Metadata-Version: 2.1
Name: threads-arg
Version: 0.1.0
Summary: Highly scalable inference of ancestral recombination graphs (ARGs)
Author: Threads Developers
Classifier: Development Status :: 4 - Beta
Classifier: License :: OSI Approved :: GNU General Public License v3 or later (GPLv3+)
Classifier: Programming Language :: Python :: 3 :: Only
Classifier: Programming Language :: Python :: 3.8
Classifier: Programming Language :: Python :: 3.9
Classifier: Programming Language :: Python :: 3.10
Classifier: Programming Language :: Python :: 3.11
Classifier: Programming Language :: Python :: 3.12
Requires-Python: >=3.8
Requires-Dist: click
Requires-Dist: xarray
Requires-Dist: h5py
Requires-Dist: pandas
Requires-Dist: numpy<2.0
Requires-Dist: tszip
Requires-Dist: arg-needle-lib
Requires-Dist: cyvcf2
Requires-Dist: ray
Requires-Dist: pgenlib==0.83.0
Requires-Dist: pytest; extra == "dev"
Provides-Extra: dev
Description-Content-Type: text/markdown

# Threads

Highly scalable inference of ancestral recombination graphs (ARGs)

## Installation

```sh
pip install threads_arg
```

## Usage

### ARG inference

You will need

- genotypes in pgen format
- list of variants in bim or pvar format (with the same prefix as the pgen)
- genetic map with 4 columns: Chromosome, SNP, cM, bp
- demography file with two columns: generations in the past, effective population size in haploids

Minimal usage using the provided example data:

```sh
threads infer \
    --pgen example/example_data.pgen \
    --map_gz example/example_data.map \
    --demography example/Ne10000.demo \
    --out example/example_data.threads

threads convert \
    --threads example/example_data.threads \
    --argn example/example_data.argn
```

This will write a `.threads` file to `path/to/output.threads`.
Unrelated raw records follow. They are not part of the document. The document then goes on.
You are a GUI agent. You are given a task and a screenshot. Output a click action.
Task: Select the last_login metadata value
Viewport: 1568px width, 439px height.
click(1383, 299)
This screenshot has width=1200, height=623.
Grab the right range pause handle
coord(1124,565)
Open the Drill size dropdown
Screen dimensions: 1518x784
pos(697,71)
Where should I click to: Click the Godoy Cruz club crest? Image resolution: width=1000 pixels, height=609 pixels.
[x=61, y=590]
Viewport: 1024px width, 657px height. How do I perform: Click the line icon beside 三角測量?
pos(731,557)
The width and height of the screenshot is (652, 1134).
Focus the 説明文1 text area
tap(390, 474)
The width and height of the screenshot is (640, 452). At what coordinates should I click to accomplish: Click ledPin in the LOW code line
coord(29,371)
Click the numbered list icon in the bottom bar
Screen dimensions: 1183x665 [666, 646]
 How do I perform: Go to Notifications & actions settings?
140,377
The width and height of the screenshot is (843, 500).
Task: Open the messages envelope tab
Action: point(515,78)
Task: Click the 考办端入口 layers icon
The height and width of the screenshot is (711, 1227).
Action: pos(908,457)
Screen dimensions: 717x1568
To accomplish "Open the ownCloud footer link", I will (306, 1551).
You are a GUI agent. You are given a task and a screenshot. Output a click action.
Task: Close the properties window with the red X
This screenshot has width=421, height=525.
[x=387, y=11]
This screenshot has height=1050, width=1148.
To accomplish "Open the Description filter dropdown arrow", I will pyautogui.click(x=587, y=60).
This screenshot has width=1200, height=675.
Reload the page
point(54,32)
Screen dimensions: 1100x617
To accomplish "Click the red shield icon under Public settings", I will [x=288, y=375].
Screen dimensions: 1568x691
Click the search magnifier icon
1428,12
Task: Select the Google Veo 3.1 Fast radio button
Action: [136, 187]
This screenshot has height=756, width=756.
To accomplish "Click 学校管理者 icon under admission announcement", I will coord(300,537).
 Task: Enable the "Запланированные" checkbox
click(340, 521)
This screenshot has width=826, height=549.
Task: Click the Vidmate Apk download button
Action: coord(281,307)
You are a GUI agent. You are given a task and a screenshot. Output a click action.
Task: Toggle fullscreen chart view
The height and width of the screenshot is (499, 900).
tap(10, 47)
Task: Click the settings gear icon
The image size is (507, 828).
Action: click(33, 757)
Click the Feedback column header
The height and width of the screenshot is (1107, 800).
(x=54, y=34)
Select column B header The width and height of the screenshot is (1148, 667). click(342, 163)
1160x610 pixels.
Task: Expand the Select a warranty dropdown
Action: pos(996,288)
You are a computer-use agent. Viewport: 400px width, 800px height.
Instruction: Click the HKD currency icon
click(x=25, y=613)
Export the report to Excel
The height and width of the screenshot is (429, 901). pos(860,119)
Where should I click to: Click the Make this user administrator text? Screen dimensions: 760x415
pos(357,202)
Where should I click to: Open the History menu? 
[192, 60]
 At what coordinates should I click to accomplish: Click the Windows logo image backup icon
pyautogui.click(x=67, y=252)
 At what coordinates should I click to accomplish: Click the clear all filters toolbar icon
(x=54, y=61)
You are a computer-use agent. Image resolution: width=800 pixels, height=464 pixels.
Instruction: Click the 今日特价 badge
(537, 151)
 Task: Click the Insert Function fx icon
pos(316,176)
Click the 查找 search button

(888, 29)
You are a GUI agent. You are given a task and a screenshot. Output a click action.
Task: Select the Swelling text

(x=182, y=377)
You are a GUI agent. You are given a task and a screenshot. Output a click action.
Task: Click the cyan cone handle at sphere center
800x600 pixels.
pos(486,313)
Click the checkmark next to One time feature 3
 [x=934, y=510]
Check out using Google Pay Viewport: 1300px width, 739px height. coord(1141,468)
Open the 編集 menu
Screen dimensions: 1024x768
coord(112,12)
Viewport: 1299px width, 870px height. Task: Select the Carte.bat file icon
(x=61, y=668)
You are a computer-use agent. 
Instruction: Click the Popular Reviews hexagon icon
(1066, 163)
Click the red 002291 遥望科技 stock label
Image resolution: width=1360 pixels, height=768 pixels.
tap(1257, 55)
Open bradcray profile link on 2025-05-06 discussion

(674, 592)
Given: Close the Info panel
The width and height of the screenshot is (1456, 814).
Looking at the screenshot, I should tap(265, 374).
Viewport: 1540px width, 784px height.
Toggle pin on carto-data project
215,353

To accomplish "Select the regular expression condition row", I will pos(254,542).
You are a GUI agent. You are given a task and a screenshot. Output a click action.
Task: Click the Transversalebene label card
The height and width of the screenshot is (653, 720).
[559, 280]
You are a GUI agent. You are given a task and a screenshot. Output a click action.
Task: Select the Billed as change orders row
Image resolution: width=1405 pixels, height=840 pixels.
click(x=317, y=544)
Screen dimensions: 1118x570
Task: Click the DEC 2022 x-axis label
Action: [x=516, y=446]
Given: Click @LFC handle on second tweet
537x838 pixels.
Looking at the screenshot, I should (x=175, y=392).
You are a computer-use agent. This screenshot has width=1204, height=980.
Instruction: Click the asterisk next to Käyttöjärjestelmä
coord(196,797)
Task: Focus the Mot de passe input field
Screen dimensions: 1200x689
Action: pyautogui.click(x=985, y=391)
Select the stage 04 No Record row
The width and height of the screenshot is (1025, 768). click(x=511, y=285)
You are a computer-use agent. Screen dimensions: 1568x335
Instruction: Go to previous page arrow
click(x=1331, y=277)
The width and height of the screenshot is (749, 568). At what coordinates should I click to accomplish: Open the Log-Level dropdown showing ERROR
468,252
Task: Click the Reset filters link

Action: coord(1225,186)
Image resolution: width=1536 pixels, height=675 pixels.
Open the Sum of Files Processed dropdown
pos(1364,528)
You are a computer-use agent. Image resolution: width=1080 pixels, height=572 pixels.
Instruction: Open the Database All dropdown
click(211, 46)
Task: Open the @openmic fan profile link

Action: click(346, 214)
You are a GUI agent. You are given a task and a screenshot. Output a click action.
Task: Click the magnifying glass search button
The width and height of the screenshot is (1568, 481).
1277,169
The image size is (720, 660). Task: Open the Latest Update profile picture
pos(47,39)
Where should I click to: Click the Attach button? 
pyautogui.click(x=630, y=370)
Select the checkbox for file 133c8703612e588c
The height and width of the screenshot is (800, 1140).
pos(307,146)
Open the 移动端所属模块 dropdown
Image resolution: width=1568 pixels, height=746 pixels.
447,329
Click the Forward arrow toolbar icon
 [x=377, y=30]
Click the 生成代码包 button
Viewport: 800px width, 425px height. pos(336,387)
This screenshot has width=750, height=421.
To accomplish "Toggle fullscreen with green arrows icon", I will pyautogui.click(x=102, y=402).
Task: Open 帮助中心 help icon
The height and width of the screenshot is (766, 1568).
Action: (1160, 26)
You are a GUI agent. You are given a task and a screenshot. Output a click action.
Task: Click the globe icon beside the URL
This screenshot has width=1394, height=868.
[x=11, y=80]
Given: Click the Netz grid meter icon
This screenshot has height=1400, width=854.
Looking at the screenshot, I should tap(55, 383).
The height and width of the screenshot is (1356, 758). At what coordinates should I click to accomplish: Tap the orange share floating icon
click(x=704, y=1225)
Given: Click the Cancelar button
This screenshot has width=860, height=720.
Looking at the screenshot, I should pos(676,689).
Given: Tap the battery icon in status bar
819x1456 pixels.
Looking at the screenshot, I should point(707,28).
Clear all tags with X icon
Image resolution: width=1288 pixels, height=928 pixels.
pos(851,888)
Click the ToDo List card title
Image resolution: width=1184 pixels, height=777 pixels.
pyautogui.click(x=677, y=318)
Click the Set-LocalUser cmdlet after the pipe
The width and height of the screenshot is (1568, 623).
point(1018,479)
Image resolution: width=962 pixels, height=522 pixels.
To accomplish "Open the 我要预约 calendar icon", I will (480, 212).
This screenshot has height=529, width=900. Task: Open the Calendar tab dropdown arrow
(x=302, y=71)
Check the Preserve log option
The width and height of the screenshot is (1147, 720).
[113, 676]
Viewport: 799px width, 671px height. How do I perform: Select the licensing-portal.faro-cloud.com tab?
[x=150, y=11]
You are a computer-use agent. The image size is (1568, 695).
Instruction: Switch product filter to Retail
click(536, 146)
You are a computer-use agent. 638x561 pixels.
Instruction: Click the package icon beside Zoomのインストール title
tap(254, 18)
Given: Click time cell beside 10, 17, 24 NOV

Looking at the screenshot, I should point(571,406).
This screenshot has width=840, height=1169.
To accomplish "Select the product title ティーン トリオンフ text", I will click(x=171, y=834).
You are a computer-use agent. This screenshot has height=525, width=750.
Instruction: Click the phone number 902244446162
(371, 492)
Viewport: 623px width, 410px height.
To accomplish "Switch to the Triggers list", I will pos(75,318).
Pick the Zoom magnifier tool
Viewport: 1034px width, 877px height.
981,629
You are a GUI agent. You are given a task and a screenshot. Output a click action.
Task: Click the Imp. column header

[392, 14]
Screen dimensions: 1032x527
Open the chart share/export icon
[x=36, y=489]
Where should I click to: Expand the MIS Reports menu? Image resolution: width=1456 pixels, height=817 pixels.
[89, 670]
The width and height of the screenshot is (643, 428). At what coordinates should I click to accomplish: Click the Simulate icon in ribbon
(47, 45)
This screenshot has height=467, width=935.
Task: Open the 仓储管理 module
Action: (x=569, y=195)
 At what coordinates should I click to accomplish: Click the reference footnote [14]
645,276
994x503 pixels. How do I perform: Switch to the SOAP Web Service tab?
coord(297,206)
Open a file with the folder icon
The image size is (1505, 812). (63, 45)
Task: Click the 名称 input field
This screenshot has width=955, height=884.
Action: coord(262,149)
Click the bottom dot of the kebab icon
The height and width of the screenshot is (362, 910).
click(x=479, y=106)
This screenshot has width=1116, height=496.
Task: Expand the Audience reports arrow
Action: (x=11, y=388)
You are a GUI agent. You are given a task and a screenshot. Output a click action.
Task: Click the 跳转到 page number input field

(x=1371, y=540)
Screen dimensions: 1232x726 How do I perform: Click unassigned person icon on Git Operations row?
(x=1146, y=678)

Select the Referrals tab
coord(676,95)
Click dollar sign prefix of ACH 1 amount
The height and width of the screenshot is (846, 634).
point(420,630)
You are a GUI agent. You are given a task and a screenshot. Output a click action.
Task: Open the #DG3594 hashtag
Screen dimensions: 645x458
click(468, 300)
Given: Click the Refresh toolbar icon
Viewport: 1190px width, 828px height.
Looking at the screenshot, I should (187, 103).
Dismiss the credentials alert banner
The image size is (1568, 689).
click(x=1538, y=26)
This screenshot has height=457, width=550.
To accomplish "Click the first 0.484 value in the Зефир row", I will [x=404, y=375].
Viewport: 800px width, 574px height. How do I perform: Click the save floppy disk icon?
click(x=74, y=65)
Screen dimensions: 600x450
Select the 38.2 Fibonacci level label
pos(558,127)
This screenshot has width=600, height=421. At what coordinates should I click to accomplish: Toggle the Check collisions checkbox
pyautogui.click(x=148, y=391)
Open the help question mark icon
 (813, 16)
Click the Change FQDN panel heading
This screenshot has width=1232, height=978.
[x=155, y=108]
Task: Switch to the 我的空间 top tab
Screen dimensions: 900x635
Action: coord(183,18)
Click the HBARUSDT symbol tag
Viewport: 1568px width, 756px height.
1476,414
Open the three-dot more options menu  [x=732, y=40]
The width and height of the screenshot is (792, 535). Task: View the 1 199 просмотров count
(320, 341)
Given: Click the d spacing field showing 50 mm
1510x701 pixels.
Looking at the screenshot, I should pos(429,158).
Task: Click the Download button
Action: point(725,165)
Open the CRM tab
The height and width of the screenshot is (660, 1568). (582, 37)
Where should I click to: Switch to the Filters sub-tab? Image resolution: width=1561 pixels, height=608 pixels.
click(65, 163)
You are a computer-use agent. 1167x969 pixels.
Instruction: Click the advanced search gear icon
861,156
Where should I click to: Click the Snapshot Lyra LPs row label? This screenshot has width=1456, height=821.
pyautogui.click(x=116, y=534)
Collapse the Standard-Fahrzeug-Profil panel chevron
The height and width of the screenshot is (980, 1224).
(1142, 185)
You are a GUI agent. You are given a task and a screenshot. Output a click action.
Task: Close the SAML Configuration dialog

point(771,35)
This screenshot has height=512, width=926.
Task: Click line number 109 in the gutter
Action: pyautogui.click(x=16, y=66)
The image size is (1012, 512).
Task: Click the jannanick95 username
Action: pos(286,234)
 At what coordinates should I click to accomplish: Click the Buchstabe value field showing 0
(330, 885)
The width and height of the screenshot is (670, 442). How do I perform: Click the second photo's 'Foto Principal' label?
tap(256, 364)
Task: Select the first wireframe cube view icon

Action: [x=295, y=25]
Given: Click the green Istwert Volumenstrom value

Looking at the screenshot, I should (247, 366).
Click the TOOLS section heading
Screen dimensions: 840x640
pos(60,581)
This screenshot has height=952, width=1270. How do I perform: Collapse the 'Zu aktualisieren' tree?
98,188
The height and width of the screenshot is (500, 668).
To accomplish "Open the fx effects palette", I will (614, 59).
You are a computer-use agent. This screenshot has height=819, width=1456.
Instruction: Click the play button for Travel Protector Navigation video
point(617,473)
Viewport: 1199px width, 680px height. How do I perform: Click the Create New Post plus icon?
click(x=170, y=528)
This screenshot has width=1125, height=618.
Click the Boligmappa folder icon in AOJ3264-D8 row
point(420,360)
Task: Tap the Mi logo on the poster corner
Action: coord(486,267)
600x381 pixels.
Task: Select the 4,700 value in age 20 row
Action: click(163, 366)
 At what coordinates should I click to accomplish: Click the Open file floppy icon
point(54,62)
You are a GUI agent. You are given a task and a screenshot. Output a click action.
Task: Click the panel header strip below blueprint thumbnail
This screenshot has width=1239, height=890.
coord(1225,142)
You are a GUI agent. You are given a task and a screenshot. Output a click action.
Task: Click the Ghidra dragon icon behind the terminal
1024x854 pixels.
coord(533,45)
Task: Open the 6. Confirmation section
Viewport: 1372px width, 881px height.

`threads infer` accepts more options:

```sh
threads infer \
    --pgen path/to/input.pgen \
    --map_gz path/to/genetic_map.gz \
    --demography path/to/demography \
    --out path/to/output.threads \
    --modality [wgs|array] (default: wgs) \
    --query_interval (default: 0.01) \
    --match_group_interval (default: 0.5) \
    --max_sample_batch_size (default: None) \
    --mutation_rate (default: 1.4e-8) \
    --region 1234-56789 (default: whole region, end-inclusive) \
    --num_threads 8 (default: 1)
```

`--modality array` can be set for inference from arrays. 

`--query_interval` and `--match_group_interval` can be raised to save memory for inference over long genomic regions, this will have little impact on accuracy, especially for sparse variants. 

The HMM mutation rate can be set with `--mutation_rate`. This defaults to a realistic human rate of `1.4e-8` per site per generation.

Specifying a `--region start-end` means the output ARG is truncated to those base-pair coordinates (end-inclusive). The whole input set will still be used for inference.

Parallelism can be enabled by specifying `--num_threads`

### ARG conversion

`.threads` files can be converted to `.argn` and `.tsz` using

```sh
threads convert \
    --threads arg.threads \
    --argn arg.argn
```

and

```sh
threads convert \
    --threads arg.threads \
    --tsz arg.tsz
```

### Phasing/imputation/variant mapping

These functions are in an experimental stage and will be released later.